WHAT IS ASKED ::
**1)** Translate this sentence from the arbitrage problem statement into Spanish: "Exchanges which do not appear in the table are impossible."
**2)** In the arbitrage problem statement, what profit does the trader make in the example that starts with 1 US dollar?

EXCERPT ::
────────────────
Arbitrage is the use of discrepancies in currency exchange rates to transform one unit of a currency into more than one unit of the same currency. For example, suppose that 1 US Dollar buys 0.5 British pound, 1 British pound buys 10.0 French francs, and 1 French franc buys 0.21 US dollar. Then, by converting currencies, a clever trader can start with 1 US dollar and buy 0.5 * 10.0 * 0.21 = 1.05 US dollars, making a profit of 5 percent. 

Your job is to write a program that takes a list of currency exchange rates as input and then determines whether arbitrage is possible or not. 

Input

The input will contain one or more test cases. Om the first line of each test case there is an integer n (1<=n<=30), representing the number of different currencies. The next n lines each contain the name of one currency. Within a name no spaces will appear. The next line contains one integer m, representing the length of the table to follow. The last m lines each contain the name ci of a source currency, a real number rij which represents the exchange rate from ci to cj and a name cj of the destination currency. Exchanges which do not appear in the table are impossible.
────────────────
INFORMATION GIVEN ::
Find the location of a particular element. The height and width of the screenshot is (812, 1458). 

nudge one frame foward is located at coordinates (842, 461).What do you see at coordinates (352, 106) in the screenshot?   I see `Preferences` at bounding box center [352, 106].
────────────────
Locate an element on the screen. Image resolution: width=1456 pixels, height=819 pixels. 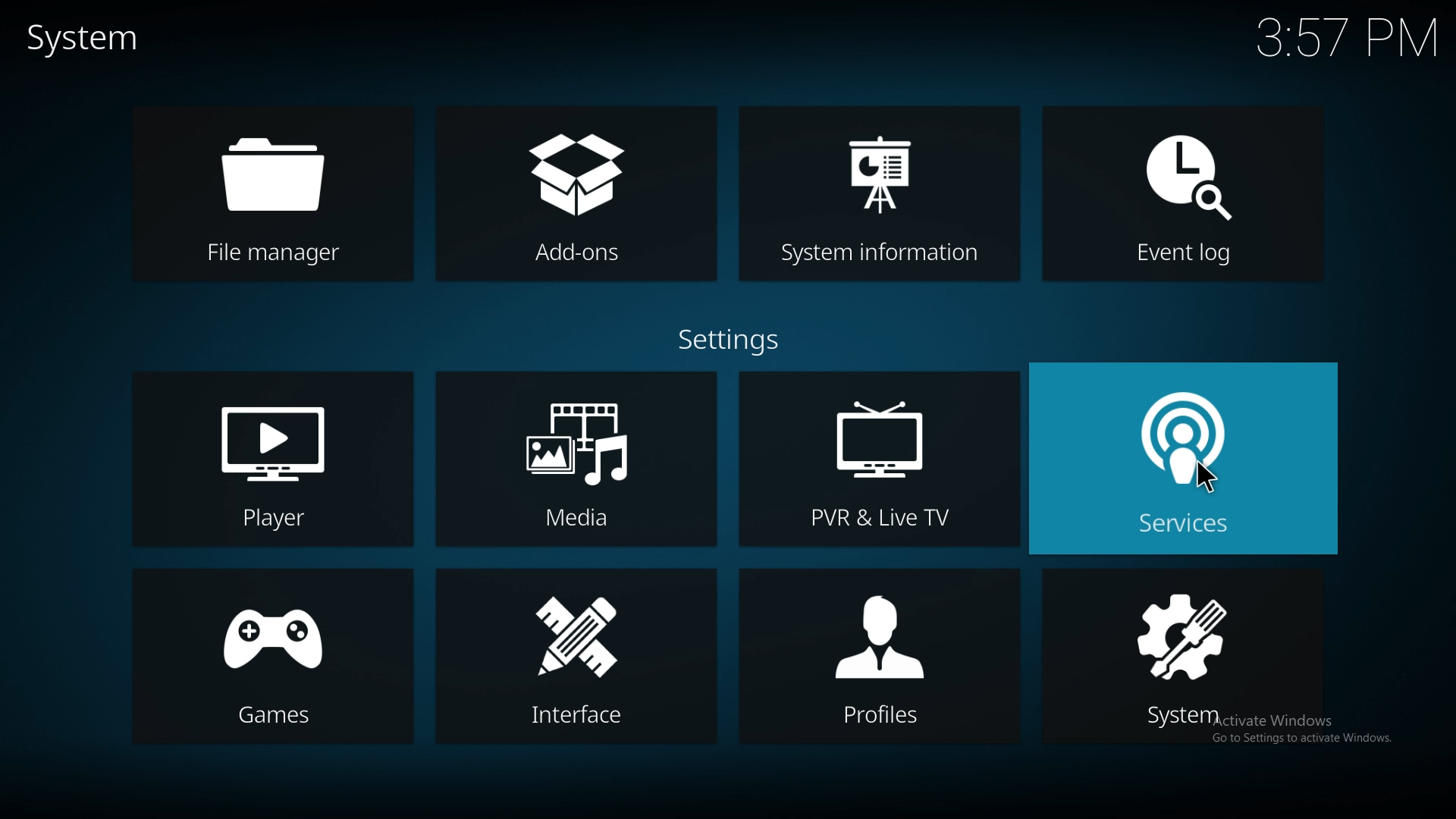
────────────────
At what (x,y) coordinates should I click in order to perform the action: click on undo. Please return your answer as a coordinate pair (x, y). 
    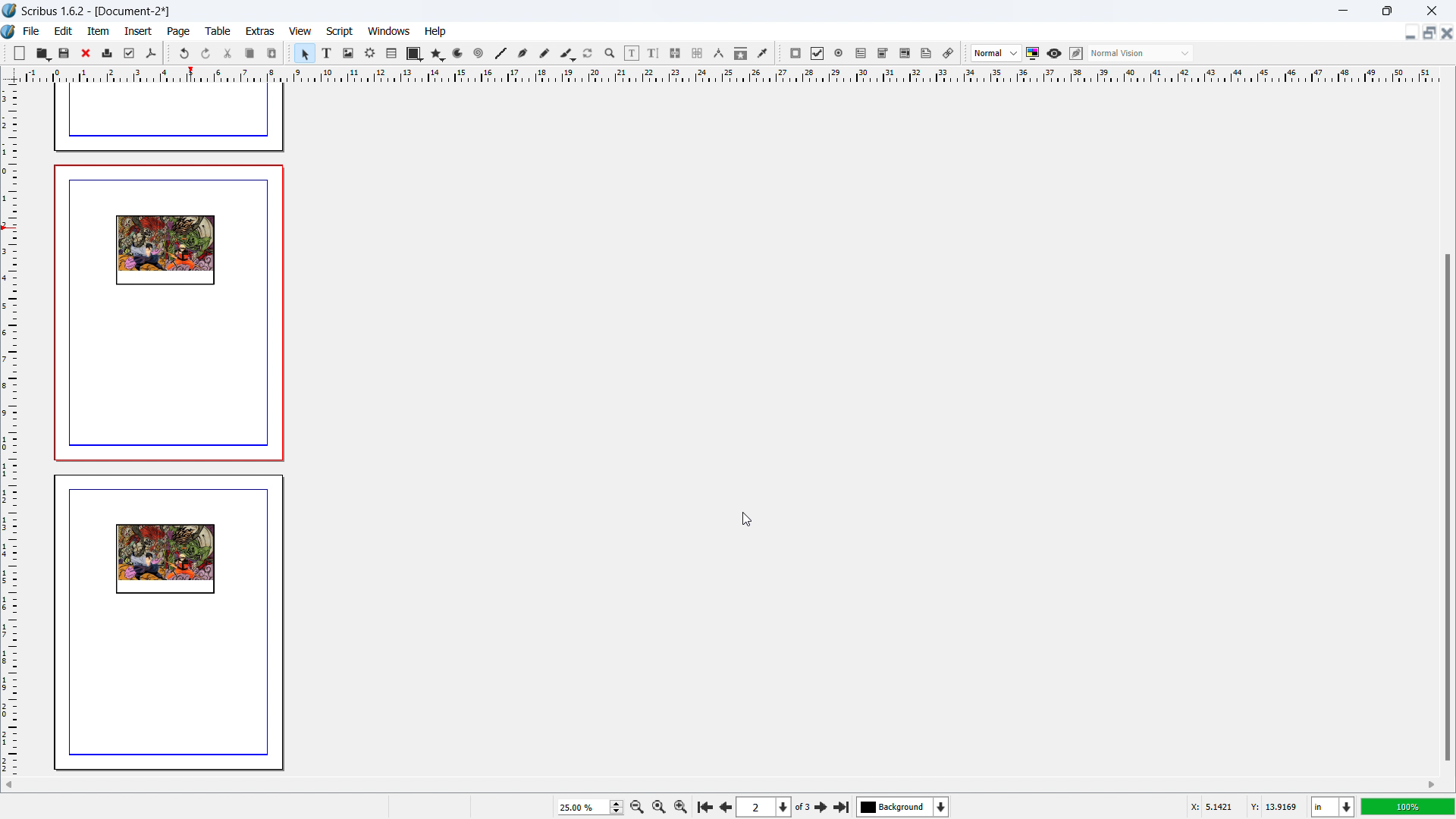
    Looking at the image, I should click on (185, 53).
────────────────
ANSWERS FOR THIS EXERCISE ::
**1)** Los intercambios que no aparecen en la tabla son imposibles.

**2)** A profit of 5 percent.